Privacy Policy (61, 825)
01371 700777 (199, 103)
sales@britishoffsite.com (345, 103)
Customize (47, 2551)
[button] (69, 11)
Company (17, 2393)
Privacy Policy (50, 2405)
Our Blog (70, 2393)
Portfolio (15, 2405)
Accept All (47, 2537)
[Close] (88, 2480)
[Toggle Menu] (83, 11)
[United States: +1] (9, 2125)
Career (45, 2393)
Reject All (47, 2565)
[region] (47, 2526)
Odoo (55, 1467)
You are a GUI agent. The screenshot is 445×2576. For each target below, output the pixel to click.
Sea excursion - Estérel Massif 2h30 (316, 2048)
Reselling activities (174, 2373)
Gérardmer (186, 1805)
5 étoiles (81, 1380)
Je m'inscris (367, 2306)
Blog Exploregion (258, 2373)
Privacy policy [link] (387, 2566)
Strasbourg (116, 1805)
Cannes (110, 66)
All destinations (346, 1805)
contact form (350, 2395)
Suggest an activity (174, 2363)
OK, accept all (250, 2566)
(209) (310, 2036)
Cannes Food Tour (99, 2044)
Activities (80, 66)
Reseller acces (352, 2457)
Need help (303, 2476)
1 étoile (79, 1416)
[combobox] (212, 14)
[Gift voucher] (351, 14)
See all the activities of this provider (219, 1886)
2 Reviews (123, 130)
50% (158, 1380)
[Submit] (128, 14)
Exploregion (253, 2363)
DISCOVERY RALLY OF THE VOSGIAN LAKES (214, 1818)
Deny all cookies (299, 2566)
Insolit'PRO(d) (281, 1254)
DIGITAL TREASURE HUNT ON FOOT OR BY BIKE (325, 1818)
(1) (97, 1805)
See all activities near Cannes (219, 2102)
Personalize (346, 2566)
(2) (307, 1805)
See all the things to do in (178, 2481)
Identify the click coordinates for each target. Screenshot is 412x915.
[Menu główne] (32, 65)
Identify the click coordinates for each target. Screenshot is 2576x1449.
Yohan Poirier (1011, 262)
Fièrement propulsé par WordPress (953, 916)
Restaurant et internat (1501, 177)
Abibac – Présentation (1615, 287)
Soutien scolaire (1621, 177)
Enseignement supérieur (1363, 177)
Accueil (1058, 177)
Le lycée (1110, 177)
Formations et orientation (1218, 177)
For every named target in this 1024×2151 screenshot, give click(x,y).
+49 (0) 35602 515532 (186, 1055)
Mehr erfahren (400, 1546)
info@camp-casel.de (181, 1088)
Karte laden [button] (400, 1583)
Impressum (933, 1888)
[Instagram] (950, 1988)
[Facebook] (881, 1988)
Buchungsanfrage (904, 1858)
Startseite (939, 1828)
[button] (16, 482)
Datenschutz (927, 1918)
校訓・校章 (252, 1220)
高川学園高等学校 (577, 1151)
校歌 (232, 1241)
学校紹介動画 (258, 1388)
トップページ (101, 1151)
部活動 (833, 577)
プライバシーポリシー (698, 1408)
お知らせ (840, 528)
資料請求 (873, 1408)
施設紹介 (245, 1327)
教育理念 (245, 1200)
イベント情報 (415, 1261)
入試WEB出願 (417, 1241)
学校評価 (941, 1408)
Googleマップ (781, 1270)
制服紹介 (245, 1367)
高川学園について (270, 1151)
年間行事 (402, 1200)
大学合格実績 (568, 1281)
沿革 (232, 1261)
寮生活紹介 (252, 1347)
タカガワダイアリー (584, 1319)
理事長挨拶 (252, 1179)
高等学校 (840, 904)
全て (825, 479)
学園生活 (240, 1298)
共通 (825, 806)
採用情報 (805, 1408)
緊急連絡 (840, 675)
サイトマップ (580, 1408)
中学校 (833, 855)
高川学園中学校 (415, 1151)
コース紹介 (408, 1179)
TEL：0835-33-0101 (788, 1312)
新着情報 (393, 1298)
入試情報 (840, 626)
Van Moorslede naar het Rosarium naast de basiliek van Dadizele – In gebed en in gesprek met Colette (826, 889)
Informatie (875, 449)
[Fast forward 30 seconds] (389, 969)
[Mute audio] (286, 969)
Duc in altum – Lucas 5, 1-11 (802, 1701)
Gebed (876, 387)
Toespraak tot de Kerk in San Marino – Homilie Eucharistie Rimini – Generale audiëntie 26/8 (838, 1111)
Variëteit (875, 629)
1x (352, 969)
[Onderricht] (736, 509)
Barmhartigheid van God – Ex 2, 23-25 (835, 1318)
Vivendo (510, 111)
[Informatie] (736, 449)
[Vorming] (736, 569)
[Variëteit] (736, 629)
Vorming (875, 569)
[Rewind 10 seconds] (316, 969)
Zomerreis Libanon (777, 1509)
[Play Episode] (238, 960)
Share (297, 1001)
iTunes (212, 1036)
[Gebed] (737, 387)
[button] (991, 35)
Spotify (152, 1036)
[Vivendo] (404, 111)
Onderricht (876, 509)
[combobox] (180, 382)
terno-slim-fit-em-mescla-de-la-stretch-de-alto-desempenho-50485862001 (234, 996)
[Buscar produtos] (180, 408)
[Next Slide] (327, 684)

════════════════════

Using the data above, print exactly the lines from the line that contains "Cannes (110, 66)" through the line that contains "[Menu główne] (32, 65)", with both included.

Answer to the exercise:
Cannes (110, 66)
All destinations (346, 1805)
contact form (350, 2395)
Suggest an activity (174, 2363)
OK, accept all (250, 2566)
(209) (310, 2036)
Cannes Food Tour (99, 2044)
Activities (80, 66)
Reseller acces (352, 2457)
Need help (303, 2476)
1 étoile (79, 1416)
[combobox] (212, 14)
[Gift voucher] (351, 14)
See all the activities of this provider (219, 1886)
2 Reviews (123, 130)
50% (158, 1380)
[Submit] (128, 14)
Exploregion (253, 2363)
DISCOVERY RALLY OF THE VOSGIAN LAKES (214, 1818)
Deny all cookies (299, 2566)
Insolit'PRO(d) (281, 1254)
DIGITAL TREASURE HUNT ON FOOT OR BY BIKE (325, 1818)
(1) (97, 1805)
See all activities near Cannes (219, 2102)
Personalize (346, 2566)
(2) (307, 1805)
See all the things to do in (178, 2481)
Identify the click coordinates for each target. Screenshot is 412x915.
[Menu główne] (32, 65)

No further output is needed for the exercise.